Discrètement, Camus agissait, notamment avec Germaine Tillion la célèbre ethnologue (100 ans cette année), pour sauver de la guillotine des activistes algériens (lire de G.Tillion «les ennemis complémentaires», éditions Tirésias 2005) tout en ayant fait le choix de rester publiquement silencieux au sujet de cette sale guerre : «le terrorisme tel qu'il est pratiqué en Algérie a beaucoup influencé mon attitude (sur l'Algérie). Quand le destin des hommes et des femmes de son propre sang se trouve lié, directement ou non, à ces articles que l'on écrit si facilement dans le confort du bureau, on a le devoir d'hésiter et de peser le pour et le contre. Pour moi, si je reste sensible au risque où je suis, critiquant les développements de la rébellion, de donner une mortelle bonne conscience aux plus anciens et aux plus insolents responsables du drame algérien, je ne cesse pas de craindre, en faisant état des longues erreurs françaises, de donner un alibi, sans aucun risque pour moi, au fou criminel qui jettera sa bombe sur une foule innocente où se trouvent les miens» (cf «Avec Camus. Comment résister à l'air du temps» Jean Daniel Gallimard 2006).

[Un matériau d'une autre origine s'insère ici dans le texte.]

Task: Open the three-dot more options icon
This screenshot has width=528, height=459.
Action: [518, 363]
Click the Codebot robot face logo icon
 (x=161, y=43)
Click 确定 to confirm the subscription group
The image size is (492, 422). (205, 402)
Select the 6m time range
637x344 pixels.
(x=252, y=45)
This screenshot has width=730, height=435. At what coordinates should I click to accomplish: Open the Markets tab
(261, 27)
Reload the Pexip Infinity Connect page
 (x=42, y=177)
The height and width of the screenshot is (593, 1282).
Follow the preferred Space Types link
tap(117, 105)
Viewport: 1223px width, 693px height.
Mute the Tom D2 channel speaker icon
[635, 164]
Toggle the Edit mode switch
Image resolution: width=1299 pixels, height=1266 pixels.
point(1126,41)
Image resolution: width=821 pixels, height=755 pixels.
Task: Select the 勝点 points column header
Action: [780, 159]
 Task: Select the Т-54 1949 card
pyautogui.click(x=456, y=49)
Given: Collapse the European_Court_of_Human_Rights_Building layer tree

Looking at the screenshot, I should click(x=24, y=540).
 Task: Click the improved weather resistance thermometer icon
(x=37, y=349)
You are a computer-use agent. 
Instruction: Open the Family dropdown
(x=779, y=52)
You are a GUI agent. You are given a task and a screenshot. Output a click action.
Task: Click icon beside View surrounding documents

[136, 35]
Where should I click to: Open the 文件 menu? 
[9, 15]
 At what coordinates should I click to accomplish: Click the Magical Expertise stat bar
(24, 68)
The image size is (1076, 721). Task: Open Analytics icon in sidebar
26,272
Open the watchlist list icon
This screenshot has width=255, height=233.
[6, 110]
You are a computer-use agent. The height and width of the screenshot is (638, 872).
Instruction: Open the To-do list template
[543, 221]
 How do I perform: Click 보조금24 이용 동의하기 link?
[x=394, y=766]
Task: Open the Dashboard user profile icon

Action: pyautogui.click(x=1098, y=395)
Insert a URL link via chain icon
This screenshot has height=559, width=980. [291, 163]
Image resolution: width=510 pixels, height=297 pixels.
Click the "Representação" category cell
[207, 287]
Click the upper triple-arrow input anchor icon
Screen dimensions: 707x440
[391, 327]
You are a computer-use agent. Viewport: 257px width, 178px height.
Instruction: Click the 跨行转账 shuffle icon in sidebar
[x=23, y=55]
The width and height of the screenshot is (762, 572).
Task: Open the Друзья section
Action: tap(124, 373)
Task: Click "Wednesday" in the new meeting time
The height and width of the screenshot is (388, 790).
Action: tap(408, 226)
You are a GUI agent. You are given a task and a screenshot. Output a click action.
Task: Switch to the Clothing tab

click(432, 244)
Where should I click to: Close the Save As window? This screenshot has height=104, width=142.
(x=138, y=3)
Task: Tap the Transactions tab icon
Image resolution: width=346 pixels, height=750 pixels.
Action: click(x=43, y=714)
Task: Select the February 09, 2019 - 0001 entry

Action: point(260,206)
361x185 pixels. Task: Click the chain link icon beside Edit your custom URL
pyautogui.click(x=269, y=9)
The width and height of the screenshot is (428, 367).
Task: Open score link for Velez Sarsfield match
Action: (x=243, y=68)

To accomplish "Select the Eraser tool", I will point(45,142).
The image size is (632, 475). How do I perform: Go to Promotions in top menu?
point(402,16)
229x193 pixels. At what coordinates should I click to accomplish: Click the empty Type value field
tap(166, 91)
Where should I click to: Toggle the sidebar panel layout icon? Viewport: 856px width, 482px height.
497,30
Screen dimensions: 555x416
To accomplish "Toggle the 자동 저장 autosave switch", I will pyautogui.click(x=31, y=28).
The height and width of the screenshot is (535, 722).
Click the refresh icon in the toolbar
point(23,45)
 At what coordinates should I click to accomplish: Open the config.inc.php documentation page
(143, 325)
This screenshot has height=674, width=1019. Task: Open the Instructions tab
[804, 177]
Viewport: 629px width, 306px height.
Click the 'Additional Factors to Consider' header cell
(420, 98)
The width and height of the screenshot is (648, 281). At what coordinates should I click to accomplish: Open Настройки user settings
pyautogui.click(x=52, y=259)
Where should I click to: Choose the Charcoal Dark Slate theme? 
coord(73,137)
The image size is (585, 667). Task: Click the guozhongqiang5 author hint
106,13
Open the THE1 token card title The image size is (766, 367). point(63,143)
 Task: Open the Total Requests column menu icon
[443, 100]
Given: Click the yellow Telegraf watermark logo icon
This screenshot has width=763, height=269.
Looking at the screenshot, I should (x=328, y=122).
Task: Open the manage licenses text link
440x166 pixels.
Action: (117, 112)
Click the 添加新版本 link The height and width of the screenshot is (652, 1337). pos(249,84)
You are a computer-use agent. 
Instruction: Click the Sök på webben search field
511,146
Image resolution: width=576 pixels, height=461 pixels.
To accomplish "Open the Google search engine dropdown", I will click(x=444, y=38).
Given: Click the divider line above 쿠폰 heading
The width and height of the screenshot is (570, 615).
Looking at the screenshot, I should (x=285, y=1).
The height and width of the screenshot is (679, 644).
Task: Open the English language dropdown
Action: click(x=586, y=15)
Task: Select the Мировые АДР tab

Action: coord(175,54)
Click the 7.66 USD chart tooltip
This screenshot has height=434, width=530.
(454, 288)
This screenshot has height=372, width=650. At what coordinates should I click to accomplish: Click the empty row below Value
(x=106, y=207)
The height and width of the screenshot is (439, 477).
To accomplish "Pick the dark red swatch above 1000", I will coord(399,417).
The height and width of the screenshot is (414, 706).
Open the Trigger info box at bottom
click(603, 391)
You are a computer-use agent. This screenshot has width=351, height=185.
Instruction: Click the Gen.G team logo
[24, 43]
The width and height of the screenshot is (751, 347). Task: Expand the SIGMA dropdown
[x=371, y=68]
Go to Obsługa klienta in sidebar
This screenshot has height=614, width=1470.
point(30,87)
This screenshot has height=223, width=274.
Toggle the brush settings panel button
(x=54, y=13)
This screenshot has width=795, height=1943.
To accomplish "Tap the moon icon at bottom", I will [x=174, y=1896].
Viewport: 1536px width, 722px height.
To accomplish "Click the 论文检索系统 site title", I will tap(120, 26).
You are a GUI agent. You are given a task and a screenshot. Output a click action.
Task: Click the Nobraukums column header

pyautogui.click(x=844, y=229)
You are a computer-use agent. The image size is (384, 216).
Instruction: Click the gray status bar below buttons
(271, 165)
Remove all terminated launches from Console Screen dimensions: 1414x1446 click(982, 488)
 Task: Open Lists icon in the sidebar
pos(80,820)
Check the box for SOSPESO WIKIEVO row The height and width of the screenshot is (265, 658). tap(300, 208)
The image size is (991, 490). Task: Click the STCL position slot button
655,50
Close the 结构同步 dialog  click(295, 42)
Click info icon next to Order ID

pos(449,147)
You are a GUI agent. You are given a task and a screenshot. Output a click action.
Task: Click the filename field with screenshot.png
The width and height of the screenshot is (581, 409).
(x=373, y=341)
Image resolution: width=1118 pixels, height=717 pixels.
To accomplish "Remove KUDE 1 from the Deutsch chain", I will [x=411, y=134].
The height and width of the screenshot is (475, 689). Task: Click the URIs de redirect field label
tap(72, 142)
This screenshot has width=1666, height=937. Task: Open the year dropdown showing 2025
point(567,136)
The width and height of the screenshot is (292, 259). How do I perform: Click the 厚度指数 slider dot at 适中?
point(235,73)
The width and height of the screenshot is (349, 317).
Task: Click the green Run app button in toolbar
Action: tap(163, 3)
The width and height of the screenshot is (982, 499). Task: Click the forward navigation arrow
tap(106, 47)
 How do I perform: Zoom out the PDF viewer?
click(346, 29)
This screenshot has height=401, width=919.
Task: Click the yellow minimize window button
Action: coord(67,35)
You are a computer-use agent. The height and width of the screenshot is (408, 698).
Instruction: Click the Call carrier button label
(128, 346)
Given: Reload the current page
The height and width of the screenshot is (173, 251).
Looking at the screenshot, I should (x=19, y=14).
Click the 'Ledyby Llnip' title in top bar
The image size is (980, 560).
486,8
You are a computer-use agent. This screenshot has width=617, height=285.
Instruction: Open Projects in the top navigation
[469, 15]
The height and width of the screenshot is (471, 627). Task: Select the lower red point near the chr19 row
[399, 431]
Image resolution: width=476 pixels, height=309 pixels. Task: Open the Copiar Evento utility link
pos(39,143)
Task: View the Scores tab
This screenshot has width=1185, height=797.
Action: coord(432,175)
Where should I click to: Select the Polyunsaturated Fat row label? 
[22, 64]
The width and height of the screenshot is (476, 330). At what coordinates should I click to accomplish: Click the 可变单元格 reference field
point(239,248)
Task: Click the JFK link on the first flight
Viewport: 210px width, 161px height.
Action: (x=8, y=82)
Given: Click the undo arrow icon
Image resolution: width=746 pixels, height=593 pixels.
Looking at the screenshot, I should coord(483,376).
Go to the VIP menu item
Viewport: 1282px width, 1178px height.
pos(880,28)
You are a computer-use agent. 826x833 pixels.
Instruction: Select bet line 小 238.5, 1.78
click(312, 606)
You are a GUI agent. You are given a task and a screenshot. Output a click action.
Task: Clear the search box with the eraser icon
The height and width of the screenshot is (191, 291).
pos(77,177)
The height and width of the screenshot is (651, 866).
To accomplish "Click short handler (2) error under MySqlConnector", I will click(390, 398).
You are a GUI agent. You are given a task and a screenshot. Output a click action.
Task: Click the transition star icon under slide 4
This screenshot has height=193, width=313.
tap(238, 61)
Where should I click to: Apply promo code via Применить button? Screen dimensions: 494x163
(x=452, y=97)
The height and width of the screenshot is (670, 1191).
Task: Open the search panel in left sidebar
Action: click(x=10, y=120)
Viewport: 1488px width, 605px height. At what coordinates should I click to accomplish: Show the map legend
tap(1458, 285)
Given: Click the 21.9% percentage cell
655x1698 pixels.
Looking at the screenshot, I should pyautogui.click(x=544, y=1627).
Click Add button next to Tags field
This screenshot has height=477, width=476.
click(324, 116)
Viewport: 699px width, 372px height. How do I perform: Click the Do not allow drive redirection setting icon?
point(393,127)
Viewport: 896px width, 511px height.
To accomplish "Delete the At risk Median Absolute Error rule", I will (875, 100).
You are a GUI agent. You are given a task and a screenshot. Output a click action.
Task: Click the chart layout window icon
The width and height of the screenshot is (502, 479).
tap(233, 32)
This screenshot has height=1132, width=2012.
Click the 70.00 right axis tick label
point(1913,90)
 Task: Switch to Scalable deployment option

Quelle belle leçon d'humanisme, de journalisme. Ce propos me fait penser au titre et à l'objet du livre de André Rossfelder, ami de Camus (concepteur de la COMEX, un des découvreurs de pétrole en Algérie en 1947 âgé de 82 ans il vit aux USA) «le Onzième Commandement» Gallimard 2000, « tu seras fidèle aux tiens, surtout quand la nation les oublie ou les diffame»… A méditer !
Est donc assassinable, aux yeux d'un terroriste (notre semblable ? Quelles Valeurs nous en protègent ?) celui qui a le seul tort d' «être», entrave physique à son délire ethnicide!
En réalité, la phrase complète de Camus à son interrogateur/interlocuteur, lui donnant ainsi tout son sens, est la suivante: « En ce moment on lance des bombes dans les tramways d'Alger. Ma mère peut se trouver dans un de ces tramways. Si c'est cela, la justice, je préfère ma mère ». Tout homme, qui plus est méditerranéen quand on connait la place qu'occupe la Mère dans nos cultures de toutes les rives de la Méditerranée, ne peut pas ne pas comprendre, sans a priori, ce que dit Camus.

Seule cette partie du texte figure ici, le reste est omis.